Tenham a santa paciência, mas agora a coisa está indo longe demais. Está bem, o Brasil sempre foi meio ciclotímico. Alterna a euforia com a depressão. Na virada do século, em 1900, o conde Afonso Celso publicou a patriotada que é Por que me ufano do meu país. Estava criado o ufanismo. Ainda agora reli o santo conde. Eu andava precisando de alguma coisa que me afagasse o ego de brasileiro. Uma sandice que fosse.

Fui depois atrás do Stefan Zweig. Brasil, país do futuro é um hino que nos lava a alma em água de rosas. Publicado em 1942, disseram que era encomenda oficial. Mentira. No mesmo ano de 1942 Zweig se matou. Em Petrópolis. E ainda levou a mulher com ele, num pacto de morte que Alberto Dines pesquisou e reconstituiu. Morrer no paraíso. Verdadeiro absurdo, se não fosse a guerra lá fora.
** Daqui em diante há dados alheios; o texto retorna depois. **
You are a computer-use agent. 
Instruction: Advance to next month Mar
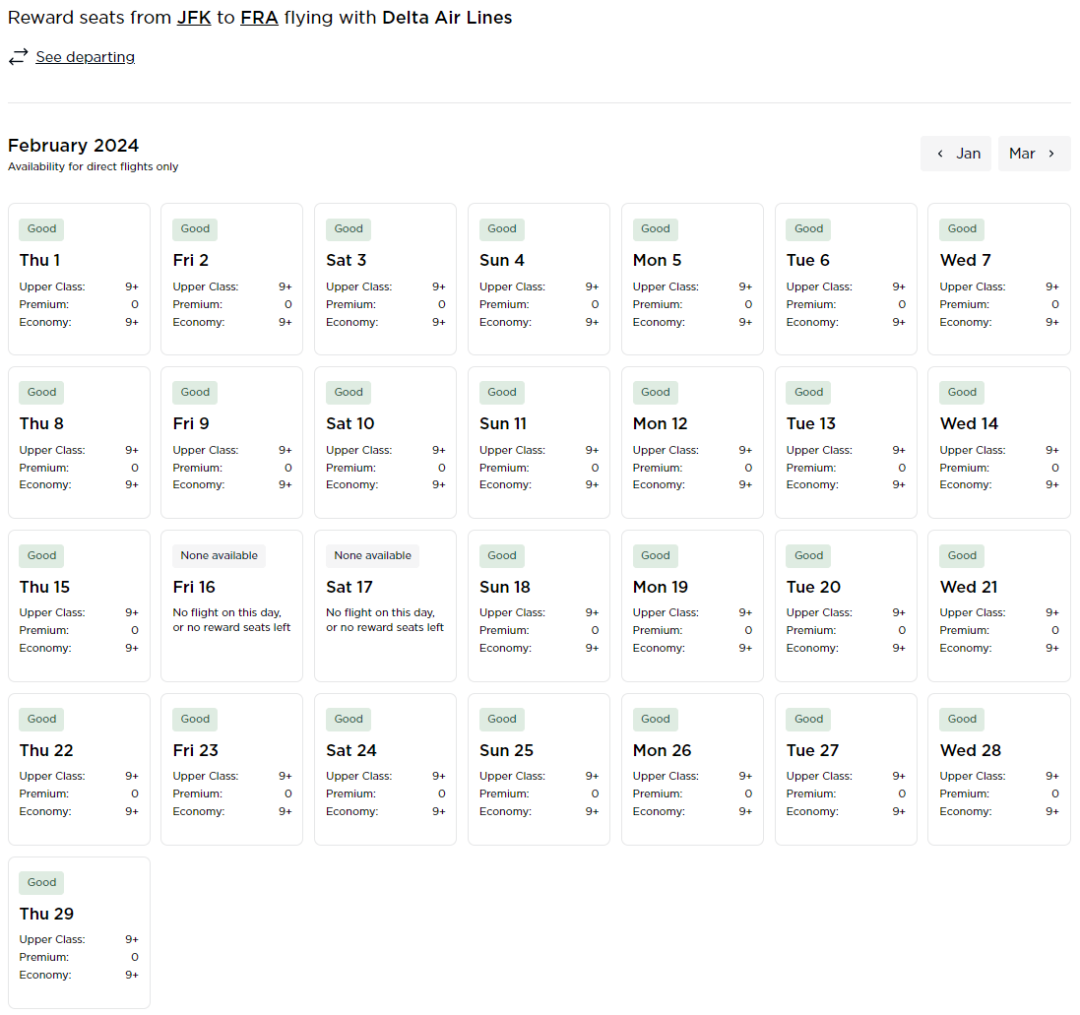coord(1033,153)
A culpa não era nossa. Tudo de ruim que havia aqui, e era muito pouco, podia ser debitado aos outros. Os cruéis alienígenas. Os dragões da maldade. O Brasil era apenas vítima. Nessa dependência de drogados vimos sustentando a nossa autoestima até que chegou o desenvolvimentismo. Vistos de hoje, dava gosto ser brasileiro na euforia dos anos dourados. De repente, sem mais aquela, estamos aí como um vira-lata escorraçado pelo mundo. Seria preciso ver o rol de ignomínias e de agravos que vim colecionando nestes últimos dias.

Leram o que disse o Nick Cave? Canta na Austrália e cospe na gente. E o outro, o Bob Dylan? O Brasil para ele é cólera e falta de esgoto. Tenho uma amiga em Boston que me manda de tempos em tempos recortes sobre o Brasil. Vou lhe pedir que cesse já de me pôr a par da cloaca que por lá chamam de Brasil. Ou Brazil. O professor Schwartzman nos acusa de sujar o primeiro mundo, ameaçado de ir à bancarrota por nossa causa.
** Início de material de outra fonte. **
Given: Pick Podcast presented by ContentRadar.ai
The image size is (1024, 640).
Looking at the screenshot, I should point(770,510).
Até entre os vizinhos estamos mal falados. Ou silenciados. Pior do que o ódio é a indiferença. Uma revista cultural da Venezuela dedica todo um número à ficção latino-americana. Nem uma palavra sobre o Brasil. Nem Jorge Amado! Um jornal, também venezuelano, pede a expulsão das prostitutas brasileiras. São 20 mil! Collor volta de Washington de mãos abanando. Que é que ele pode fazer? Sugiro uma radical mudança ideológica. Inverta já a mão. Deixe de descer e passe a subir a rampa do palácio. Com direito a hino, clarins e tudo.